All entries should be output exactly as they stand.

Collected data entries:
—————

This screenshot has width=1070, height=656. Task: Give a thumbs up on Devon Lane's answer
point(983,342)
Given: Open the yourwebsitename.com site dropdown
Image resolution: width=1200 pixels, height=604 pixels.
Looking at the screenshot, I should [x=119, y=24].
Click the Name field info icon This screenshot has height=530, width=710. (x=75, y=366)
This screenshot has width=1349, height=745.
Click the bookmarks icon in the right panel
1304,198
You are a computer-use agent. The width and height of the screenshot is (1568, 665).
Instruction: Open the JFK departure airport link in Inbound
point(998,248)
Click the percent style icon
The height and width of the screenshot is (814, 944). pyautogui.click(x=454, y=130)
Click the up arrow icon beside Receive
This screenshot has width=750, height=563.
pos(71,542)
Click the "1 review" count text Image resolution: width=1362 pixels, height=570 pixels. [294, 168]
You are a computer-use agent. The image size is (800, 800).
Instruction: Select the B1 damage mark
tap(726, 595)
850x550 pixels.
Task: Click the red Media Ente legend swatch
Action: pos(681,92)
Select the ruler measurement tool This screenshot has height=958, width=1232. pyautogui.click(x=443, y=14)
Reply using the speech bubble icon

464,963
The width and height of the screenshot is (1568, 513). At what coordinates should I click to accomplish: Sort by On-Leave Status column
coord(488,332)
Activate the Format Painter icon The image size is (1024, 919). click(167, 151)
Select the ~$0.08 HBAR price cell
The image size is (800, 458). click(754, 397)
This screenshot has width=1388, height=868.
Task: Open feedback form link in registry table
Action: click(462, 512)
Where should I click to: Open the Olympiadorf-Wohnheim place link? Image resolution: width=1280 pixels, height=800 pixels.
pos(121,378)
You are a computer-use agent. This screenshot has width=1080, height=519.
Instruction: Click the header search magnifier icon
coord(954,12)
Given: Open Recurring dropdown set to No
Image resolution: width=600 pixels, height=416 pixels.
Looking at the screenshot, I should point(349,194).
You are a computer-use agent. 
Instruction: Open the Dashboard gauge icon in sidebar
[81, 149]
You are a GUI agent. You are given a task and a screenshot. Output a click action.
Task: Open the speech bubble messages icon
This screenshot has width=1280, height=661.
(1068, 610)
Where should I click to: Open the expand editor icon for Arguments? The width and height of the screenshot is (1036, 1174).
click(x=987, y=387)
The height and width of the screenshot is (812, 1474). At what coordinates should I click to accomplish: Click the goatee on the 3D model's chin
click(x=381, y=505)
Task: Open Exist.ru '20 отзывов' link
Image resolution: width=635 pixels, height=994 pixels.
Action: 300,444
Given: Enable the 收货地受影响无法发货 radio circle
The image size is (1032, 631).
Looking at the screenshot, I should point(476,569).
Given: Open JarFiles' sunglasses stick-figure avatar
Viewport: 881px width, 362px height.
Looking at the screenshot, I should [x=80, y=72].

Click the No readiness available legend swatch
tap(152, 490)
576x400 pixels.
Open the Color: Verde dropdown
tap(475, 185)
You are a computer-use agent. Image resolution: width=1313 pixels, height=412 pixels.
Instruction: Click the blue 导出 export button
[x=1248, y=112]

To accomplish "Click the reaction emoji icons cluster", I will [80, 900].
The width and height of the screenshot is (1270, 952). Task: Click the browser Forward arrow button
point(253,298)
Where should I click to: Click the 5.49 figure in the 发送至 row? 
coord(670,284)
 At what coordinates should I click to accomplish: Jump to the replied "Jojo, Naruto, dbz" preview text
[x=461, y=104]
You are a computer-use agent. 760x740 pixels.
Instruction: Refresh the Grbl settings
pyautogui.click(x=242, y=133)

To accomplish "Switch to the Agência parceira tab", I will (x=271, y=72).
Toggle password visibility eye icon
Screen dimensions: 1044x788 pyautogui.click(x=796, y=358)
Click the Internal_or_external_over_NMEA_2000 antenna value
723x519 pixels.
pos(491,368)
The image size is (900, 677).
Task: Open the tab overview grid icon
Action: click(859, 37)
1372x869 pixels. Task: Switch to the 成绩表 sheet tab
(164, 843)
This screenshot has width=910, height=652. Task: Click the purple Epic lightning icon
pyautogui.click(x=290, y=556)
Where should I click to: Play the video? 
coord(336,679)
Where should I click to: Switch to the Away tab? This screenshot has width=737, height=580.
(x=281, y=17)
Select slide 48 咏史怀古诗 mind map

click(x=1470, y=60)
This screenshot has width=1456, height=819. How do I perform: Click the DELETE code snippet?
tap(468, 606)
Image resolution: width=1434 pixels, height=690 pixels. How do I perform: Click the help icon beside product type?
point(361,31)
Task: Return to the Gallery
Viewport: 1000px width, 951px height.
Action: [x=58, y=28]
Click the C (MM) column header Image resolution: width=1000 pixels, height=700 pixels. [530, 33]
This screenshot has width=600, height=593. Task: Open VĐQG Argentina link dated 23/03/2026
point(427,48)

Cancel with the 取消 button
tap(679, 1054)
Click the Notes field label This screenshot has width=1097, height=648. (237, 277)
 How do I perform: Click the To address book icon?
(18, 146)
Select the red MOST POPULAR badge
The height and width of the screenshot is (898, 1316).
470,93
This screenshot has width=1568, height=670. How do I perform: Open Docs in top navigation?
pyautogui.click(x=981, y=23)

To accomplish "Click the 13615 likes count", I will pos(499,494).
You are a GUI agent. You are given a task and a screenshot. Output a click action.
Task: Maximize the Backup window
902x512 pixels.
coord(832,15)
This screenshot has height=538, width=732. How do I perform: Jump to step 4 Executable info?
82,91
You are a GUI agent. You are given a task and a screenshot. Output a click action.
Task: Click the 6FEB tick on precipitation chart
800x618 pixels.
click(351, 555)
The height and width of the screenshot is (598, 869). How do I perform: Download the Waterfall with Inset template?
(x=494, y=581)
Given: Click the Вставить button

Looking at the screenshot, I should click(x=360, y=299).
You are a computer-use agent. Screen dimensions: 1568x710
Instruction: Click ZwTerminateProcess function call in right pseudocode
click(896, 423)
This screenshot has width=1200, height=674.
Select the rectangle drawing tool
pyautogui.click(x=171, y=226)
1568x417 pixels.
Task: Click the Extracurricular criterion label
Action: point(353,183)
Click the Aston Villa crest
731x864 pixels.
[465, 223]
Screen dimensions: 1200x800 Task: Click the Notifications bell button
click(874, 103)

—————

=== Response area ===
This screenshot has width=1070, height=656. Task: Give a thumbs up on Devon Lane's answer
point(983,342)
Given: Open the yourwebsitename.com site dropdown
Image resolution: width=1200 pixels, height=604 pixels.
Looking at the screenshot, I should [x=119, y=24].
Click the Name field info icon This screenshot has height=530, width=710. (x=75, y=366)
This screenshot has width=1349, height=745.
Click the bookmarks icon in the right panel
1304,198
You are a computer-use agent. The width and height of the screenshot is (1568, 665).
Instruction: Open the JFK departure airport link in Inbound
point(998,248)
Click the percent style icon
The height and width of the screenshot is (814, 944). pyautogui.click(x=454, y=130)
Click the up arrow icon beside Receive
This screenshot has width=750, height=563.
pos(71,542)
Click the "1 review" count text Image resolution: width=1362 pixels, height=570 pixels. [294, 168]
You are a computer-use agent. The image size is (800, 800).
Instruction: Select the B1 damage mark
tap(726, 595)
850x550 pixels.
Task: Click the red Media Ente legend swatch
Action: pos(681,92)
Select the ruler measurement tool This screenshot has height=958, width=1232. pyautogui.click(x=443, y=14)
Reply using the speech bubble icon

464,963
The width and height of the screenshot is (1568, 513). At what coordinates should I click to accomplish: Sort by On-Leave Status column
coord(488,332)
Activate the Format Painter icon The image size is (1024, 919). click(167, 151)
Select the ~$0.08 HBAR price cell
The image size is (800, 458). click(754, 397)
This screenshot has width=1388, height=868.
Task: Open feedback form link in registry table
Action: click(462, 512)
Where should I click to: Open the Olympiadorf-Wohnheim place link? Image resolution: width=1280 pixels, height=800 pixels.
pos(121,378)
You are a computer-use agent. This screenshot has width=1080, height=519.
Instruction: Click the header search magnifier icon
coord(954,12)
Given: Open Recurring dropdown set to No
Image resolution: width=600 pixels, height=416 pixels.
Looking at the screenshot, I should point(349,194).
You are a computer-use agent. 
Instruction: Open the Dashboard gauge icon in sidebar
[81, 149]
You are a GUI agent. You are given a task and a screenshot. Output a click action.
Task: Open the speech bubble messages icon
This screenshot has width=1280, height=661.
(1068, 610)
Where should I click to: Open the expand editor icon for Arguments? The width and height of the screenshot is (1036, 1174).
click(x=987, y=387)
The height and width of the screenshot is (812, 1474). At what coordinates should I click to accomplish: Click the goatee on the 3D model's chin
click(x=381, y=505)
Task: Open Exist.ru '20 отзывов' link
Image resolution: width=635 pixels, height=994 pixels.
Action: 300,444
Given: Enable the 收货地受影响无法发货 radio circle
The image size is (1032, 631).
Looking at the screenshot, I should point(476,569).
Given: Open JarFiles' sunglasses stick-figure avatar
Viewport: 881px width, 362px height.
Looking at the screenshot, I should [x=80, y=72].

Click the No readiness available legend swatch
tap(152, 490)
576x400 pixels.
Open the Color: Verde dropdown
tap(475, 185)
You are a computer-use agent. Image resolution: width=1313 pixels, height=412 pixels.
Instruction: Click the blue 导出 export button
[x=1248, y=112]

To accomplish "Click the reaction emoji icons cluster", I will [80, 900].
The width and height of the screenshot is (1270, 952). Task: Click the browser Forward arrow button
point(253,298)
Where should I click to: Click the 5.49 figure in the 发送至 row? 
coord(670,284)
 At what coordinates should I click to accomplish: Jump to the replied "Jojo, Naruto, dbz" preview text
[x=461, y=104]
You are a computer-use agent. 760x740 pixels.
Instruction: Refresh the Grbl settings
pyautogui.click(x=242, y=133)

To accomplish "Switch to the Agência parceira tab", I will (x=271, y=72).
Toggle password visibility eye icon
Screen dimensions: 1044x788 pyautogui.click(x=796, y=358)
Click the Internal_or_external_over_NMEA_2000 antenna value
723x519 pixels.
pos(491,368)
The image size is (900, 677).
Task: Open the tab overview grid icon
Action: click(859, 37)
1372x869 pixels. Task: Switch to the 成绩表 sheet tab
(164, 843)
This screenshot has width=910, height=652. Task: Click the purple Epic lightning icon
pyautogui.click(x=290, y=556)
Where should I click to: Play the video? 
coord(336,679)
Where should I click to: Switch to the Away tab? This screenshot has width=737, height=580.
(x=281, y=17)
Select slide 48 咏史怀古诗 mind map

click(x=1470, y=60)
This screenshot has width=1456, height=819. How do I perform: Click the DELETE code snippet?
tap(468, 606)
Image resolution: width=1434 pixels, height=690 pixels. How do I perform: Click the help icon beside product type?
point(361,31)
Task: Return to the Gallery
Viewport: 1000px width, 951px height.
Action: [x=58, y=28]
Click the C (MM) column header Image resolution: width=1000 pixels, height=700 pixels. [530, 33]
This screenshot has width=600, height=593. Task: Open VĐQG Argentina link dated 23/03/2026
point(427,48)

Cancel with the 取消 button
tap(679, 1054)
Click the Notes field label This screenshot has width=1097, height=648. (237, 277)
 How do I perform: Click the To address book icon?
(18, 146)
Select the red MOST POPULAR badge
The height and width of the screenshot is (898, 1316).
470,93
This screenshot has width=1568, height=670. How do I perform: Open Docs in top navigation?
pyautogui.click(x=981, y=23)

To accomplish "Click the 13615 likes count", I will pos(499,494).
You are a GUI agent. You are given a task and a screenshot. Output a click action.
Task: Maximize the Backup window
902x512 pixels.
coord(832,15)
This screenshot has height=538, width=732. How do I perform: Jump to step 4 Executable info?
82,91
You are a GUI agent. You are given a task and a screenshot. Output a click action.
Task: Click the 6FEB tick on precipitation chart
800x618 pixels.
click(351, 555)
The height and width of the screenshot is (598, 869). How do I perform: Download the Waterfall with Inset template?
(x=494, y=581)
Given: Click the Вставить button

Looking at the screenshot, I should click(x=360, y=299).
You are a computer-use agent. Screen dimensions: 1568x710
Instruction: Click ZwTerminateProcess function call in right pseudocode
click(896, 423)
This screenshot has width=1200, height=674.
Select the rectangle drawing tool
pyautogui.click(x=171, y=226)
1568x417 pixels.
Task: Click the Extracurricular criterion label
Action: point(353,183)
Click the Aston Villa crest
731x864 pixels.
[465, 223]
Screen dimensions: 1200x800 Task: Click the Notifications bell button
click(874, 103)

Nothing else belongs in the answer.